B.3.5. Bessel functions¶
Bessel functions, named after Friedrich Bessel who studied them in detail (and also measured the first astronomical parallax!), are solutions \(y(x)\) of the differential equation \begin{equation}\label{eq-math-bessel-diffeq} x^2\frac{\mathrm{d}^2 y}{\mathrm{d} x^2} + x\,\frac{\mathrm{d}y}{\mathrm{d}x} + \left(x^2-\alpha^2\right)\,y = 0\,. \end{equation} They often come up in physics and in gravitational dynamics in particular, because they appear in the solution of the Helmholtz equation in cylindrical coordinates (the Poisson equation with the density proportional to the density which is used to find eigenfunctions of the Laplace operator).

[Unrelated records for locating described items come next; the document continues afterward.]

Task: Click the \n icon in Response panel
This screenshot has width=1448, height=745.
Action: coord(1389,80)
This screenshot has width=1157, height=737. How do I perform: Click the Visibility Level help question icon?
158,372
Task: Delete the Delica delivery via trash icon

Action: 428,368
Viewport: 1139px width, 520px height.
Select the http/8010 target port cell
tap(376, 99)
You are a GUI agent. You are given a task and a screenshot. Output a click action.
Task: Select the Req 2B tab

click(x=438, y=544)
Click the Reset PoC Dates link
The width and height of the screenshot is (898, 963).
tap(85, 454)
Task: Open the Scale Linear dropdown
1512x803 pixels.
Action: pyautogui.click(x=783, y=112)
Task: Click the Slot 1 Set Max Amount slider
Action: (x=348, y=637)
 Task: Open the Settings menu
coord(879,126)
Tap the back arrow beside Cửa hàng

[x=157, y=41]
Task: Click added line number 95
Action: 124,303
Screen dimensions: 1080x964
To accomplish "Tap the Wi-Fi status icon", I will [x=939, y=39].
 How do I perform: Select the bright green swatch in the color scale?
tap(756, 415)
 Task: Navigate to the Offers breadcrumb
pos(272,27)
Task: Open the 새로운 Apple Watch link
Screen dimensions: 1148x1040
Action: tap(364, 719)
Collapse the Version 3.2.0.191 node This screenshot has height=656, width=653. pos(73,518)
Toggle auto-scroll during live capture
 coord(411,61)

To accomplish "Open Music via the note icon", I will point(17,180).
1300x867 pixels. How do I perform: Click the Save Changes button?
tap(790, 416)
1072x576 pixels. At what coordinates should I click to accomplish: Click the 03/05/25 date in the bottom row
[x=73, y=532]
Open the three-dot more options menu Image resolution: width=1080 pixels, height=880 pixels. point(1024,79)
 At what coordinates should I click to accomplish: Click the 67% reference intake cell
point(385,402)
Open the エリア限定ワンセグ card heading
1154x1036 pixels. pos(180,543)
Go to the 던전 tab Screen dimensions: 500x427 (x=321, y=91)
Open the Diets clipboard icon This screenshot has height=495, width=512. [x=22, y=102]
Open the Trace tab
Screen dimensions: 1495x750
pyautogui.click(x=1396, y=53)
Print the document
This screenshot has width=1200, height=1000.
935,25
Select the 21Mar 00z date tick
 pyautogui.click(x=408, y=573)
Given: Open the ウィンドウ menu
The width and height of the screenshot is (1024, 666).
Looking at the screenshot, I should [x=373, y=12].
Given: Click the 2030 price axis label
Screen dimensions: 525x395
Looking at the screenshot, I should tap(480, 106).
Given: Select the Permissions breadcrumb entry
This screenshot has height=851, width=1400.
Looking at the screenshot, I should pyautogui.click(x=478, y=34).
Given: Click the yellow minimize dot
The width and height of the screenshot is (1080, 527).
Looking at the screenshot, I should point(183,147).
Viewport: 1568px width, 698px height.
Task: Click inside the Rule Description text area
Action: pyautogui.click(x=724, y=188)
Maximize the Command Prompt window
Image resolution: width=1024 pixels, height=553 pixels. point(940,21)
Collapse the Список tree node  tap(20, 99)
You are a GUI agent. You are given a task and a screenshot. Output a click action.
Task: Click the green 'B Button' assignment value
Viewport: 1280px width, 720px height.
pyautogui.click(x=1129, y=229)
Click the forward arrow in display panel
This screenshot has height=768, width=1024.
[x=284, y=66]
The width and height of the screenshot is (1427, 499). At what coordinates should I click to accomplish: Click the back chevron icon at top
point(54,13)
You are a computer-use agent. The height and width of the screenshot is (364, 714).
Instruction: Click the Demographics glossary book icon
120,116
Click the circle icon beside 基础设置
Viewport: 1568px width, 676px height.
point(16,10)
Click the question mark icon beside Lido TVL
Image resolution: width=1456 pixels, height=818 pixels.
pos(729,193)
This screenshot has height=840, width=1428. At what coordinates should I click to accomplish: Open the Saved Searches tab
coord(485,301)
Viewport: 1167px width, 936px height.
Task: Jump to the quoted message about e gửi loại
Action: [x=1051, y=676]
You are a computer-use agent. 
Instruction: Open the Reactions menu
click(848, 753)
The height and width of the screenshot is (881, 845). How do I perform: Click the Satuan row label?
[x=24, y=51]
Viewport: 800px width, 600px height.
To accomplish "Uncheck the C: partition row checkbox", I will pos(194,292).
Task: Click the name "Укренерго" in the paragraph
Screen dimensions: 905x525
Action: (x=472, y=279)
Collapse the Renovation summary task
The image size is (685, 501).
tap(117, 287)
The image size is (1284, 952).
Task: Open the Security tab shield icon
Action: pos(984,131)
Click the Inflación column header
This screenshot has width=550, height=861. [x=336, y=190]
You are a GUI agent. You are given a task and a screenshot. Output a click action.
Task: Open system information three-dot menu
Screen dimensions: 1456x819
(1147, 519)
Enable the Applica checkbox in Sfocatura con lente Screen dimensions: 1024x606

Bessel functions come in various kinds. In this text, we encounter Bessel functions of the first kind \(J_{\alpha}(x)\) with \(\alpha\) an integer \(m\), which are solutions that are finite at the origin \(x=0\). Bessel functions of the first kind are highly oscillatory, with an amplitude that falls off as \(\approx x^{-1/2}\) and a set of zero-crossings that does not display regular behavior. Figure B.1 shows the first few Bessel functions of the first kind.
[5]:
from scipy import special
xs= numpy.linspace(0.,10.,101)
figure(figsize=(7,5))
plot(xs,special.jv(0,xs),label=r'$J_0$')
plot(xs,special.jv(1,xs),label=r'$J_1$')
plot(xs,special.jv(2,xs),label=r'$J_2$')
plot(xs,special.jv(3,xs),label=r'$J_3$')
xlabel(r'$x$')
ylabel(r'$J_m$')
legend(frameon=False,fontsize=18.);
Figure B.1: Bessel functions of the first kind.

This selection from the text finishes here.